:: Extracted records ::
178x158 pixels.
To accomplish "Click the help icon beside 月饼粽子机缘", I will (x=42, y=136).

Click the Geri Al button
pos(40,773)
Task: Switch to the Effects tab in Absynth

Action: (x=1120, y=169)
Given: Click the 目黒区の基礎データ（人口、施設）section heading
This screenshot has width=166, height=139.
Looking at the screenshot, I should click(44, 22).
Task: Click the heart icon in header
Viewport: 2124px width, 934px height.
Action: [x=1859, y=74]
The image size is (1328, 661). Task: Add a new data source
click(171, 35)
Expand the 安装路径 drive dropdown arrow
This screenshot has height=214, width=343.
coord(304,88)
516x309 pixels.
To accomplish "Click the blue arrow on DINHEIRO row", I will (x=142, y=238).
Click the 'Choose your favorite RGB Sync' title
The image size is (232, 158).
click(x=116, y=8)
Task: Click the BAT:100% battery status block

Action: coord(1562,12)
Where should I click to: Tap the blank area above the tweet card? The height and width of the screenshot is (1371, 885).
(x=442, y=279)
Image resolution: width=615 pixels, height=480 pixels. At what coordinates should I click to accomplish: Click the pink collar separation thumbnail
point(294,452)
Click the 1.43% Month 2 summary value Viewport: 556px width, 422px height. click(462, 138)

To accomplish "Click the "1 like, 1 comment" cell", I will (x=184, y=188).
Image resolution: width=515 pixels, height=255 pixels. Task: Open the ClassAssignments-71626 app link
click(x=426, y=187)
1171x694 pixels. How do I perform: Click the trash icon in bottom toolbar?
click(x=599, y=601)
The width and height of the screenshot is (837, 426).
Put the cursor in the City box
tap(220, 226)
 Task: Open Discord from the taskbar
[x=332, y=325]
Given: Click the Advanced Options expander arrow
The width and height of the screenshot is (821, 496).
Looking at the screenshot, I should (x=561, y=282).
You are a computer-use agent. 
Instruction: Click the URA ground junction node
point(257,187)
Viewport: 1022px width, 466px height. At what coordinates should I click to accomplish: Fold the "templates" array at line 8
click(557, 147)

:: Problem to work on ::
Can you edit the records above so that every "Viewport" becomes "Screen size", with nothing else changed?

:: Response to this task ::
178x158 pixels.
To accomplish "Click the help icon beside 月饼粽子机缘", I will (x=42, y=136).

Click the Geri Al button
pos(40,773)
Task: Switch to the Effects tab in Absynth

Action: (x=1120, y=169)
Given: Click the 目黒区の基礎データ（人口、施設）section heading
This screenshot has width=166, height=139.
Looking at the screenshot, I should click(44, 22).
Task: Click the heart icon in header
Screen size: 2124px width, 934px height.
Action: [x=1859, y=74]
The image size is (1328, 661). Task: Add a new data source
click(171, 35)
Expand the 安装路径 drive dropdown arrow
This screenshot has height=214, width=343.
coord(304,88)
516x309 pixels.
To accomplish "Click the blue arrow on DINHEIRO row", I will (x=142, y=238).
Click the 'Choose your favorite RGB Sync' title
The image size is (232, 158).
click(x=116, y=8)
Task: Click the BAT:100% battery status block

Action: coord(1562,12)
Where should I click to: Tap the blank area above the tweet card? The height and width of the screenshot is (1371, 885).
(x=442, y=279)
Image resolution: width=615 pixels, height=480 pixels. At what coordinates should I click to accomplish: Click the pink collar separation thumbnail
point(294,452)
Click the 1.43% Month 2 summary value Screen size: 556px width, 422px height. click(462, 138)

To accomplish "Click the "1 like, 1 comment" cell", I will (x=184, y=188).
Image resolution: width=515 pixels, height=255 pixels. Task: Open the ClassAssignments-71626 app link
click(x=426, y=187)
1171x694 pixels. How do I perform: Click the trash icon in bottom toolbar?
click(x=599, y=601)
The width and height of the screenshot is (837, 426).
Put the cursor in the City box
tap(220, 226)
 Task: Open Discord from the taskbar
[x=332, y=325]
Given: Click the Advanced Options expander arrow
The width and height of the screenshot is (821, 496).
Looking at the screenshot, I should (x=561, y=282).
You are a computer-use agent. 
Instruction: Click the URA ground junction node
point(257,187)
Screen size: 1022px width, 466px height. At what coordinates should I click to accomplish: Fold the "templates" array at line 8
click(557, 147)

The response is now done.